**Supplied material:**
• • • • •
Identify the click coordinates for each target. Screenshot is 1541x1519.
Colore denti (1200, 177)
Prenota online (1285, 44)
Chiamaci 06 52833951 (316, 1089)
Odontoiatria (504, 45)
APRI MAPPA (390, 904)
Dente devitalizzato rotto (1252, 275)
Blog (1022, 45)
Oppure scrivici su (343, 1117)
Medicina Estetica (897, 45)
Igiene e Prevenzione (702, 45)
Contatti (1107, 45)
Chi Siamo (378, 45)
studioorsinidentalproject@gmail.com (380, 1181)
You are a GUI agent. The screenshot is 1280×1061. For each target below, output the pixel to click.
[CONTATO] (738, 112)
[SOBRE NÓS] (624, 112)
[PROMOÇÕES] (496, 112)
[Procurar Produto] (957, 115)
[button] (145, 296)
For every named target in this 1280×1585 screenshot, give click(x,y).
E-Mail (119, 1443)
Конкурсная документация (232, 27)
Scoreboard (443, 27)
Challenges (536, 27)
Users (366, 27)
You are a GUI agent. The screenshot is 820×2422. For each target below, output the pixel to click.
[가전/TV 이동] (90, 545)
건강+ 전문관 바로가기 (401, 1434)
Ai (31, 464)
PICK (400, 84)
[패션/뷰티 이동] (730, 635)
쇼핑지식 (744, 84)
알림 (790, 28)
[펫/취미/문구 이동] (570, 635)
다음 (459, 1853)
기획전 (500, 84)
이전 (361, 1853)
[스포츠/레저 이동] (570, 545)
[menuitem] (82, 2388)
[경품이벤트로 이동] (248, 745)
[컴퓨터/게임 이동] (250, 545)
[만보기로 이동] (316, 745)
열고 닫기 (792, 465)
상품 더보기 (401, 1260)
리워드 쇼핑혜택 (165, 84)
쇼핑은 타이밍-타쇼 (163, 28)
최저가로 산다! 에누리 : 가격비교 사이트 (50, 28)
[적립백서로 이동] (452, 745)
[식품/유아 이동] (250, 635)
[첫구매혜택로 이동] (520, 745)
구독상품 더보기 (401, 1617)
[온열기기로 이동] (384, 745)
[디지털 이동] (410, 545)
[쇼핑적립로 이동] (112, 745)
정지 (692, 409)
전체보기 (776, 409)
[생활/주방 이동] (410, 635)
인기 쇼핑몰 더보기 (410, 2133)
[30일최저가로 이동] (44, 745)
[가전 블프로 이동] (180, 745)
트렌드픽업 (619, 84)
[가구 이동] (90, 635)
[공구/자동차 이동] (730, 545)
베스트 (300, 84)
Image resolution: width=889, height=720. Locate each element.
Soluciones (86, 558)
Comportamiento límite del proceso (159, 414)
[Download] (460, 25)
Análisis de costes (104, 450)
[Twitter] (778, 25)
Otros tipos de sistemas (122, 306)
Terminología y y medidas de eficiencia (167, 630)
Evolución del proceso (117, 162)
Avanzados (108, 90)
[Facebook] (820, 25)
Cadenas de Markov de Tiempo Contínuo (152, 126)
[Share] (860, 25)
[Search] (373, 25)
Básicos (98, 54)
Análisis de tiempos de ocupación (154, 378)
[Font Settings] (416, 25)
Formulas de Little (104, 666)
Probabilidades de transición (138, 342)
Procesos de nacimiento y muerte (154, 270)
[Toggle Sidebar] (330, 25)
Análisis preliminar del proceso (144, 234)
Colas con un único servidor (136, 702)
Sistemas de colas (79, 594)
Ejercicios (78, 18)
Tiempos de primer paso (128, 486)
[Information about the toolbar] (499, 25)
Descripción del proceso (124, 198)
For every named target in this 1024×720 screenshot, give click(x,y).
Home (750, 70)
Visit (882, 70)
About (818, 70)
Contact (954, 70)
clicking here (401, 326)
• • • • •
**Stated goal:**
Please extract every line of the entries above and reproduce each one verbatim, in the same order, with nothing added or changed.

**Task response:**
Identify the click coordinates for each target. Screenshot is 1541x1519.
Colore denti (1200, 177)
Prenota online (1285, 44)
Chiamaci 06 52833951 (316, 1089)
Odontoiatria (504, 45)
APRI MAPPA (390, 904)
Dente devitalizzato rotto (1252, 275)
Blog (1022, 45)
Oppure scrivici su (343, 1117)
Medicina Estetica (897, 45)
Igiene e Prevenzione (702, 45)
Contatti (1107, 45)
Chi Siamo (378, 45)
studioorsinidentalproject@gmail.com (380, 1181)
You are a GUI agent. The screenshot is 1280×1061. For each target below, output the pixel to click.
[CONTATO] (738, 112)
[SOBRE NÓS] (624, 112)
[PROMOÇÕES] (496, 112)
[Procurar Produto] (957, 115)
[button] (145, 296)
For every named target in this 1280×1585 screenshot, give click(x,y).
E-Mail (119, 1443)
Конкурсная документация (232, 27)
Scoreboard (443, 27)
Challenges (536, 27)
Users (366, 27)
You are a GUI agent. The screenshot is 820×2422. For each target below, output the pixel to click.
[가전/TV 이동] (90, 545)
건강+ 전문관 바로가기 (401, 1434)
Ai (31, 464)
PICK (400, 84)
[패션/뷰티 이동] (730, 635)
쇼핑지식 (744, 84)
알림 (790, 28)
[펫/취미/문구 이동] (570, 635)
다음 (459, 1853)
기획전 (500, 84)
이전 (361, 1853)
[스포츠/레저 이동] (570, 545)
[menuitem] (82, 2388)
[경품이벤트로 이동] (248, 745)
[컴퓨터/게임 이동] (250, 545)
[만보기로 이동] (316, 745)
열고 닫기 (792, 465)
상품 더보기 (401, 1260)
리워드 쇼핑혜택 (165, 84)
쇼핑은 타이밍-타쇼 (163, 28)
최저가로 산다! 에누리 : 가격비교 사이트 (50, 28)
[적립백서로 이동] (452, 745)
[식품/유아 이동] (250, 635)
[첫구매혜택로 이동] (520, 745)
구독상품 더보기 (401, 1617)
[온열기기로 이동] (384, 745)
[디지털 이동] (410, 545)
[쇼핑적립로 이동] (112, 745)
정지 (692, 409)
전체보기 (776, 409)
[생활/주방 이동] (410, 635)
인기 쇼핑몰 더보기 (410, 2133)
[30일최저가로 이동] (44, 745)
[가전 블프로 이동] (180, 745)
트렌드픽업 (619, 84)
[가구 이동] (90, 635)
[공구/자동차 이동] (730, 545)
베스트 (300, 84)
Image resolution: width=889, height=720. Locate each element.
Soluciones (86, 558)
Comportamiento límite del proceso (159, 414)
[Download] (460, 25)
Análisis de costes (104, 450)
[Twitter] (778, 25)
Otros tipos de sistemas (122, 306)
Terminología y y medidas de eficiencia (167, 630)
Evolución del proceso (117, 162)
Avanzados (108, 90)
[Facebook] (820, 25)
Cadenas de Markov de Tiempo Contínuo (152, 126)
[Share] (860, 25)
[Search] (373, 25)
Básicos (98, 54)
Análisis de tiempos de ocupación (154, 378)
[Font Settings] (416, 25)
Formulas de Little (104, 666)
Probabilidades de transición (138, 342)
Procesos de nacimiento y muerte (154, 270)
[Toggle Sidebar] (330, 25)
Análisis preliminar del proceso (144, 234)
Colas con un único servidor (136, 702)
Sistemas de colas (79, 594)
Ejercicios (78, 18)
Tiempos de primer paso (128, 486)
[Information about the toolbar] (499, 25)
Descripción del proceso (124, 198)
For every named target in this 1024×720 screenshot, give click(x,y).
Home (750, 70)
Visit (882, 70)
About (818, 70)
Contact (954, 70)
clicking here (401, 326)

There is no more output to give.